Here's a recent one, although not the longest seen by any means:

subject: Subject: =?windows-1251?B?Q2hlY2sgbmV3IGRpc2NvdW50IHByaWNlcy4=?=

Tracking: http://www.spamcop.net/sc?id=z2599193261z1...652cb376aba080z

Of course we immediately notice that the spamcop tracking is even longer, which suggests that it is composed of several groupings of multiply byte data categories.

Perhaps that is all the spammers do too, although I wonder about the "=", "?" and the "windows" meanings?

[rconner]

Perhaps that is all the spammers do too, although I wonder about the "=", "?" and the "windows" meanings?

Well, the mystery is solved now that you posted the tracker.

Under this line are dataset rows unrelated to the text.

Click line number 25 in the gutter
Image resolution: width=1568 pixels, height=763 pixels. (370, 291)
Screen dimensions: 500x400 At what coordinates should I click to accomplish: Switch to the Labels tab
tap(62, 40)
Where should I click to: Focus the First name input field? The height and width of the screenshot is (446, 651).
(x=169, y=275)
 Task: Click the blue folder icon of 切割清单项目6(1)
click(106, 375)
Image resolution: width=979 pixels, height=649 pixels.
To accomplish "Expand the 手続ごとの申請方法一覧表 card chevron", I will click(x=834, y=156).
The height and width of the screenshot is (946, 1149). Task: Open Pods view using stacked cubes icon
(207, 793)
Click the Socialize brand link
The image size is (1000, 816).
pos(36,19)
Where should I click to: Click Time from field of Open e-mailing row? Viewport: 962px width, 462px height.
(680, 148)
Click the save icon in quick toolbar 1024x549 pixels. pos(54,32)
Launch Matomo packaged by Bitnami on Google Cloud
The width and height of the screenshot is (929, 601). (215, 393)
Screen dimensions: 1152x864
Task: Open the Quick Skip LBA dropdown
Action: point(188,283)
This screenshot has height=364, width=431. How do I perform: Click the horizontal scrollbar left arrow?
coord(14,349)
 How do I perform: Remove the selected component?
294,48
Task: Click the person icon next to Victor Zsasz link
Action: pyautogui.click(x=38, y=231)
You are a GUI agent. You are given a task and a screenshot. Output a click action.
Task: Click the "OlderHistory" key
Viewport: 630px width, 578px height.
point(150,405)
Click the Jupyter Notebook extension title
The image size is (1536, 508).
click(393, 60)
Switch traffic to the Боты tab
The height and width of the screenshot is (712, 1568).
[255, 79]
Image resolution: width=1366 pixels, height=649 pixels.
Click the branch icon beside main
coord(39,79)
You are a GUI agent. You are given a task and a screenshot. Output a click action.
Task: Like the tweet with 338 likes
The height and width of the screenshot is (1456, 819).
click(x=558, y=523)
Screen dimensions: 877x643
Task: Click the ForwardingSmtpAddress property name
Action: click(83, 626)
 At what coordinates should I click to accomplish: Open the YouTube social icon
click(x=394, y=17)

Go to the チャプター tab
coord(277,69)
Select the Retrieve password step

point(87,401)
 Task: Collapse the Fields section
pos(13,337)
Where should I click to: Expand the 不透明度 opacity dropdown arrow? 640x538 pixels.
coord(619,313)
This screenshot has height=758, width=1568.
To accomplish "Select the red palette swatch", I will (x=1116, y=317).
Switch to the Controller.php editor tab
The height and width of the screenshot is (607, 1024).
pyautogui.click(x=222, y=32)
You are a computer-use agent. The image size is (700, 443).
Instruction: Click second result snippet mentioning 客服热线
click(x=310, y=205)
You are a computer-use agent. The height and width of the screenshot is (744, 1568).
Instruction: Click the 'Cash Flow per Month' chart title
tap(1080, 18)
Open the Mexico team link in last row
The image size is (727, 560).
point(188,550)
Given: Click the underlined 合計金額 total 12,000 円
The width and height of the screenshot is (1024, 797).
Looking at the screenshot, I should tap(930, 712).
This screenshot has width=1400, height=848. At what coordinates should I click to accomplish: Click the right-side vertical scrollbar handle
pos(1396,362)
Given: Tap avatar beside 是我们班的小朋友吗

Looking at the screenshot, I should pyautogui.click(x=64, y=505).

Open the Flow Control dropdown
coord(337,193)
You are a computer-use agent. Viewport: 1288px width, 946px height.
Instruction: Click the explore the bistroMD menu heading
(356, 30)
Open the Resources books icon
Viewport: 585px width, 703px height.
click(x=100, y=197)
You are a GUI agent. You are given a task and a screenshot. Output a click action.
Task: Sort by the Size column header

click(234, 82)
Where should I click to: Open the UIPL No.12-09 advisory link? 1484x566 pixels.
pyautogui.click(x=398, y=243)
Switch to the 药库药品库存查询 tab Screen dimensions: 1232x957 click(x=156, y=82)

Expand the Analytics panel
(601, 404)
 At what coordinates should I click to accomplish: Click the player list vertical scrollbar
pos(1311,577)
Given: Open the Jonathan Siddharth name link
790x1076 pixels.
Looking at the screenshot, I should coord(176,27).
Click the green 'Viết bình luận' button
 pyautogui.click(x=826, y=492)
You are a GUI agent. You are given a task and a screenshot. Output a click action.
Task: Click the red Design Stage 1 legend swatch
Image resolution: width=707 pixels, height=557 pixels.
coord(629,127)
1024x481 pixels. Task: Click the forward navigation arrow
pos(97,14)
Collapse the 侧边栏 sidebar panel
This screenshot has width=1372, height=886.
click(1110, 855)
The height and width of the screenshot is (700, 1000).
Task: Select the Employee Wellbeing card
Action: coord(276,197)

The subject line isn't random, it is a MIME encoded word. It is not a virus, a web bug, or any similar sort of thing. If you had let this mail through SpamCop, and it reached your computer, your mail program would decode and display it as text in the indicated character set (Windows 1251). My (private) EW decoder gives the decode as "Aldridge Burke." Since you are viewing the mail in raw form on SpamCop, you do not get the benefit of the decoding.

Anticipating your question, you can find out about MIME Encoded-Word encoding here.

Nothing evil about using MIME EW in subject lines -- that's what it was meant for. In this case, a correspondent who uses cyrillic text (Windows-1251 here) can create subject lines in his native language, something that otherwise wouldn't be possible for him since bare SMTP e-mail can only support 7-bit ASCII. If you correspond with people in non-Latin-writing countries, particularly if they use their native languages, you will probably get a lot of MIME EW.

-- rick

[elind]

Always something new to learn and something not to make assumptions about. Thanks.